During product development, companies often aim for faster, cheaper, more accurate, lower-power, and smaller designs. To accomplish these goals, designers have used step function innovations such as switching from through-hole components to surface-mount, moving from manual analysis on spreadsheets to sophisticated simulations, and conducting manual testing. Despite recent improvements, most companies still take several months to correlate test data with design, significantly delaying product launches and straining engineering resources.
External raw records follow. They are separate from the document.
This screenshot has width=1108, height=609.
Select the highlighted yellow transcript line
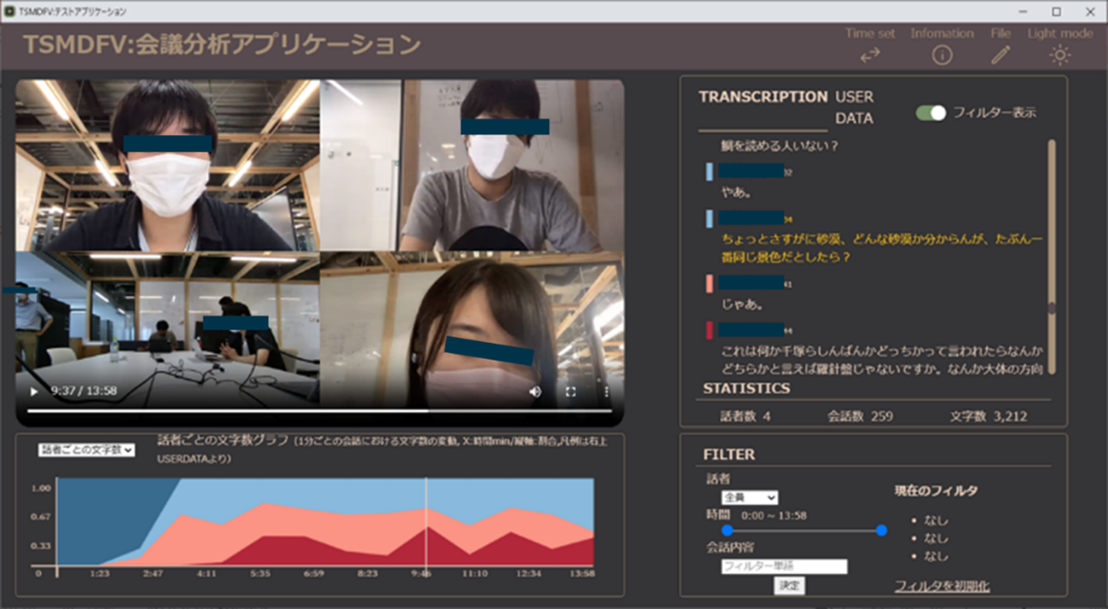[881, 248]
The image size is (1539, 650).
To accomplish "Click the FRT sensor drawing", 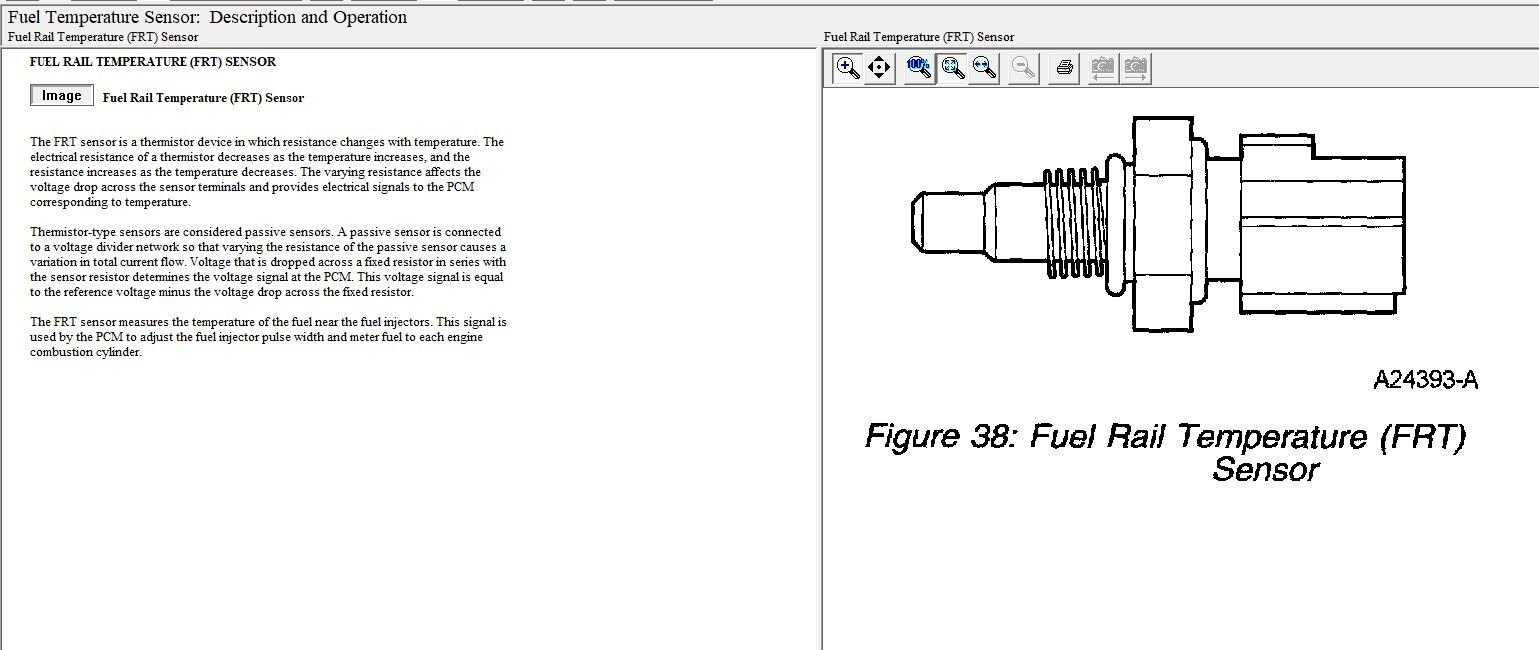I will pyautogui.click(x=1160, y=223).
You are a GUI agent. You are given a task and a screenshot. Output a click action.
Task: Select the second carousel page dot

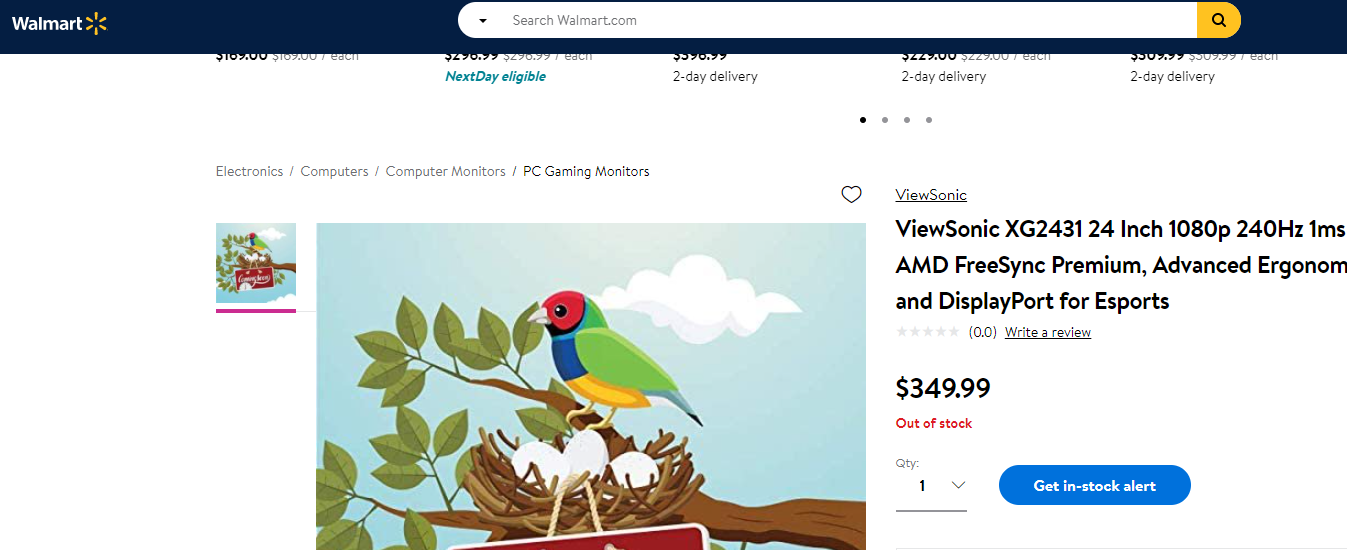click(x=885, y=120)
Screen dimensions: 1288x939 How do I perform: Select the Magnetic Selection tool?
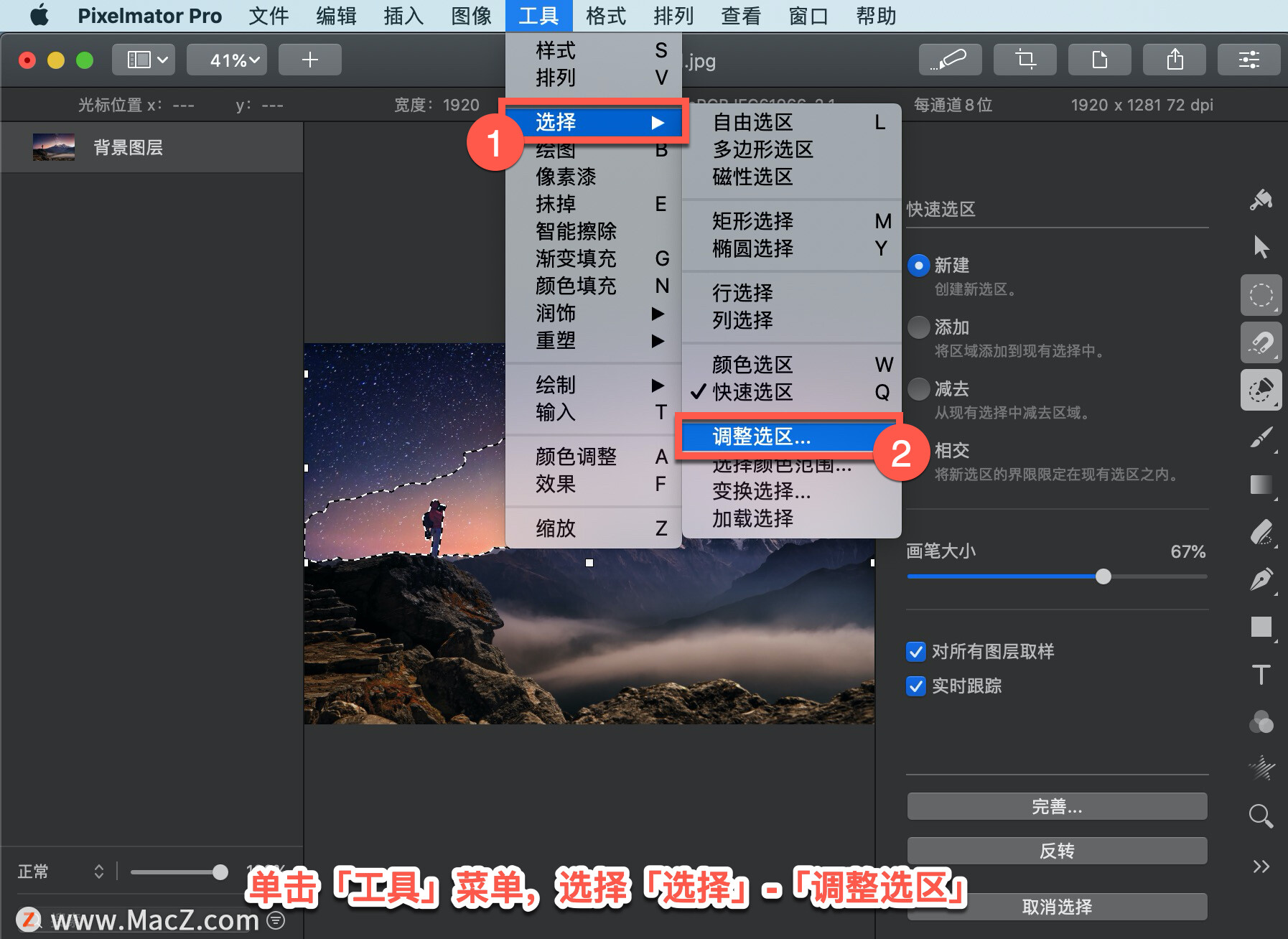pyautogui.click(x=1261, y=342)
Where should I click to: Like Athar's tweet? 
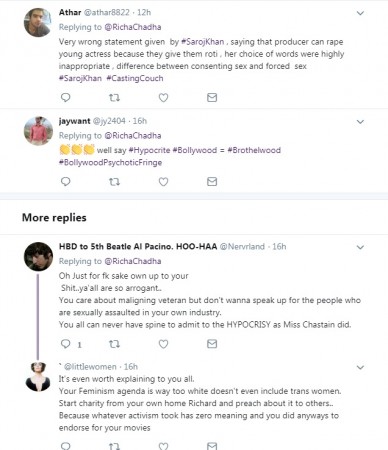point(163,98)
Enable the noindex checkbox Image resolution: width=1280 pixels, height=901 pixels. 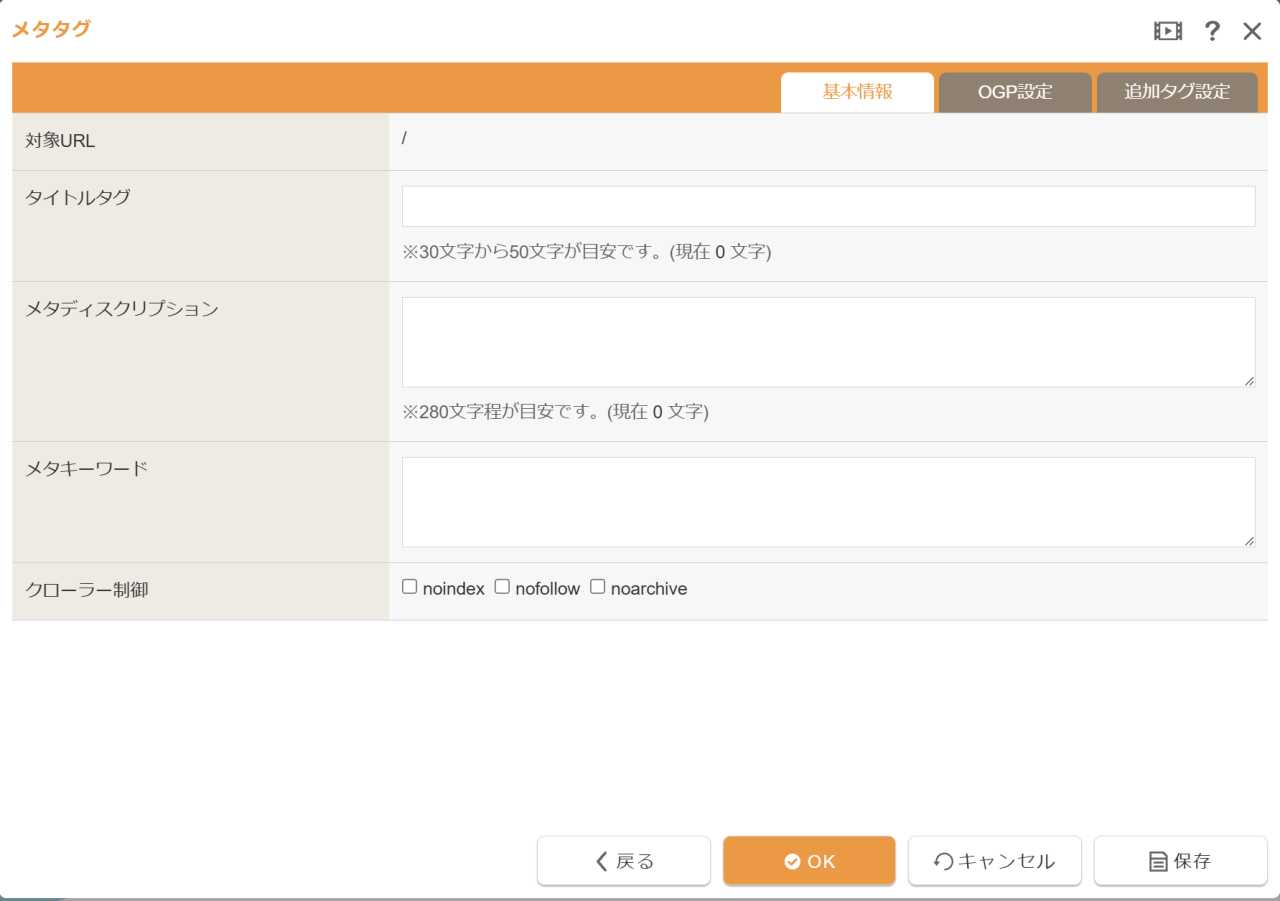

Many companies have standardized and streamlined their design, test, and build processes, including implementing gate processes to ensure consistency and repeatability. However, the tools and methods remain complex. Research shows that organisations use various software tools for designing, testing, and verifying their products, as shown in Figure 1. Most organisations use three to 10 software tools for each process. This complexity can delay product introduction and cause performance and quality issues during the production and customer support processes.
But change is on the horizon. A new approach to designing and building workflows involves using digital twins. Digital twins mimic every aspect of the product as if it were real. This process eliminates the gap between theory and reality. While the digital twin concept appears simple, it can be deceptively complex when unraveled and understood.
The role of digital twins
A digital twin is a virtual model that accurately reflects a physical object. A digital twin can continuously learn and update itself to reflect the near-real-time status and operating conditions of the physical system it is twinning. Updates may come from various sources, including a human expert familiar with the system’s operation. Embedded sensors within the large physical system can provide information about the system or its operating environment. It is also possible to get updates from a connected artificial intelligence (AI) and machine learning system. The digital twin may incorporate historical data from past operations.
During the product life cycle, digital twins play a crucial role in reducing cost and time as customers incorporate them into design and test workflows. Industry pioneers are constantly exploring new means to import and export digital twin data as well as to aggregate and share specific models, schemas, and data across the product spectrum. They are also developing the notion of bionic digital twins or integrated digital twins to represent complex network systems that incorporate live hardware operational devices or hardware emulators as part of the overall digital twin.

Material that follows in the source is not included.